妄想小説
ワンピースの女
十
「今日は一緒にお前も映っている相撲の中継を録画ビデオで観てみようじゃないか。」
その日も、やっとのことで腰の戒めを許されて解放されて自分の部屋に戻ったばかりの貴子を、源蔵がキヨを使いにやって呼び出したのだった。
源蔵はベッド際に設置された大型テレビモニタとベッドの間に、国技館の桟敷席のような大き目の座蒲団を敷かせて貴子をそこに座らせるのだった。貴子はベッド上の源蔵に背中を見せるように座っているのだが、自分の表情は源蔵には見られない筈なのにそれが見ているかのように手に取るように判る筈なのが、座蒲団を針の筵のように感じさせるのだった。
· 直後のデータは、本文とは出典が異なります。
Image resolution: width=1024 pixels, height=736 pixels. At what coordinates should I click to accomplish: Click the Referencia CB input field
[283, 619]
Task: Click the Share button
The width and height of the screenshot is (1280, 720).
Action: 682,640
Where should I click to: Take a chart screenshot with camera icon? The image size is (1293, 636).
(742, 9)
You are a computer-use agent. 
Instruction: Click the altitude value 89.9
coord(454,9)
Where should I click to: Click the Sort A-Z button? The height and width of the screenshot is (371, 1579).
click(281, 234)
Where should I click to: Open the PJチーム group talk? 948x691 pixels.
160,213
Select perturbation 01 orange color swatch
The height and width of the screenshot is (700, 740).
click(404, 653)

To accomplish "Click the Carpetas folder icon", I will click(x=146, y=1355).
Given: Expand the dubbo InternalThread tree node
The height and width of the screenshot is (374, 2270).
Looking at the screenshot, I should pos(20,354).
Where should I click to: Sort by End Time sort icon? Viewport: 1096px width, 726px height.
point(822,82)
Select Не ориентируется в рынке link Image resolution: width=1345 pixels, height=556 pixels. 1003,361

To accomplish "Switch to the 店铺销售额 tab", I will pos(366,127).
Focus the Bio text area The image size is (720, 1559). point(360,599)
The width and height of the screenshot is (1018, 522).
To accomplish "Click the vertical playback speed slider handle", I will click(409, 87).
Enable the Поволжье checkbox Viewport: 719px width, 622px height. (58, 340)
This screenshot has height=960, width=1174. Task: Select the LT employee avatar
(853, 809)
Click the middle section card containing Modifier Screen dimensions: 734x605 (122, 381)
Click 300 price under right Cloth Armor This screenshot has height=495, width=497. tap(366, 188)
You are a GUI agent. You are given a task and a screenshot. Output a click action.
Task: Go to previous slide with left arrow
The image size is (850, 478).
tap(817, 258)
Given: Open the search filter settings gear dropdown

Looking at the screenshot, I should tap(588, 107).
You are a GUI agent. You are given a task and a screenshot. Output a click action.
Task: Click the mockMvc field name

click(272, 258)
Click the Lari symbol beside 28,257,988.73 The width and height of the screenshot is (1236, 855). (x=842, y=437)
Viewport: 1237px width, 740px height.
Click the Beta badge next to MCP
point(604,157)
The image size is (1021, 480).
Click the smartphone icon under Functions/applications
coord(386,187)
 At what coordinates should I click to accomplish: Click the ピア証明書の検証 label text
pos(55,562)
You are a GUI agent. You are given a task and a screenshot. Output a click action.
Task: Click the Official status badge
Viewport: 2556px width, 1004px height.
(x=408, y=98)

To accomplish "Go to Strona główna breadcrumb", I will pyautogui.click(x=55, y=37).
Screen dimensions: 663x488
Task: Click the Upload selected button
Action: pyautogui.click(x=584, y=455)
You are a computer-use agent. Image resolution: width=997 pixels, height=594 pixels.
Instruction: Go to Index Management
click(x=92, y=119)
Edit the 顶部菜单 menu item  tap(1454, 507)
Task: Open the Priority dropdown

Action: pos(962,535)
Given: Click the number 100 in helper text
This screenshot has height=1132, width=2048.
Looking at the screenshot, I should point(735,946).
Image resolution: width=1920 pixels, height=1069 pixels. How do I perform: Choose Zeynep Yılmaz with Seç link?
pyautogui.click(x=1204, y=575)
そしてあの瞬間がやってくる。貴子は下を向いて気づかない振りをしようとしたのだが、源蔵はここぞとばかりの時に貴子にリモコンでそのシーンを早戻しさせて繰り返し映像を再生させるのだった。
「貴子、今のシーン。顔をよく見てご覧。ほら。大関がいい表情をしているよ。」
源蔵は大関の表情と嘯いているが、本当は自分の顔の表情のことを言っているのだと分っていた。貴子はテレビ画面の中で自分が腰を少し浮かし掛けるところを源蔵がしっかり気づいている事を知らされ、その上でそのシーンを何度も繰り返し見させるのを、恨めしい気持ちで居続けたのだった。